High resolution and local sea ice product generation for arctic operations

Motivation

The issue of high spatial resolution

Major Applications of Satellite Monitoring of the Arctic:

  • climate and environmental change

  • surveillance of sea ice regions and iceberg occurrences for safety of marine operations

They require wide regional coverage of satellite images which typically have low spatial resolution between several tens of meters and kilometers.

  • Difficult to identify targets such as narrow open water leads, small icebergs, sea ice ridges

To obtain information at a level of detail of a few meters is possible in accessible areas with dense networks of measurements stations and points of observation.

In remote regions, however, this type of information has to be made available from satellite images which cover smaller areas with high spatial resolution.

Examples of applications requiring high resolution imagery over local areas:

  • tactical navigation of cargo and cruise ships and fishing vessels operating close to the sea ice edge, in sea ice, or in waters with iceberg occurrences;

  • on-ice traffic e.g. in fjords of Greenland and Svalbard, or on landfast ice in the Baltic Sea;

  • provision of information needed in local high-resolution forecasts of ice conditions;

  • complementing in-situ data acquisitions at research stations or of ship and airplane expeditions.

Advantages and challenges of multiple sensor image analysis

Different satellite sensors acquire images over the Arctic:

  • multi-spectral imagers (e.g. Sentinel-2)

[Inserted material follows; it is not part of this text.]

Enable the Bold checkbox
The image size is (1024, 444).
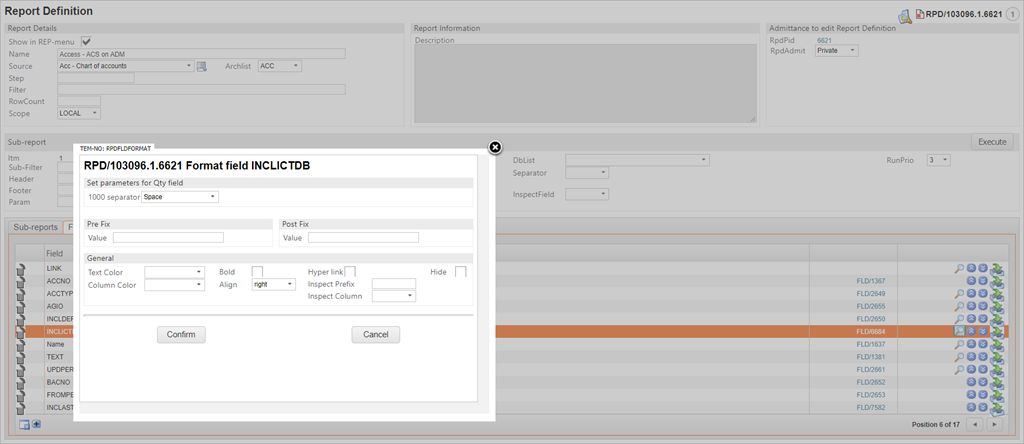click(257, 272)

  • thermal infrared sensors (e.g. Landsat 8 and 9)

  • synthetic aperture radar (SAR, e.g. Sentinel-1)

They have strengths and limitations.

  • Optical images from multi-spectral imagers correspond to human vision but are restricted to times of daylight and cloud-free conditions.

  • Thermal infrared sensors reveal differences of ice and water surface temperatures also in darkness but cannot see through clouds.

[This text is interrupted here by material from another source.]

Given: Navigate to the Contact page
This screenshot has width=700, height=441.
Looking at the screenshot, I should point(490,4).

  • Radar is independent of daylight and in a certain frequency range of cloud cover, but images need to be interpreted considering different factors such as frequency, polarization, and incidence angle of the radar waves.

Used as stand-alone, the images are prone to misinterpretation. Hence, the combined analysis of different image types (optical, thermal, radar at different frequencies and polarizations) provides higher confidence in the retrieval of information about sea ice conditions and presence of icebergs. But challenges remain, such as insufficient spatial overlap and time gaps between the acquisitions of single images, different levels of detail, and requirements for operational use.

To address the need for locally detailed information and for higher confidence in image interpretation through multiple sensor image analysis our team proposed the project

                                                            HIRLOMAP

as part of ESA’s Sentinel Users Preparation (SUP) initiative: [SUP-1] - Applications Preparedness with stakeholder and end-user participation.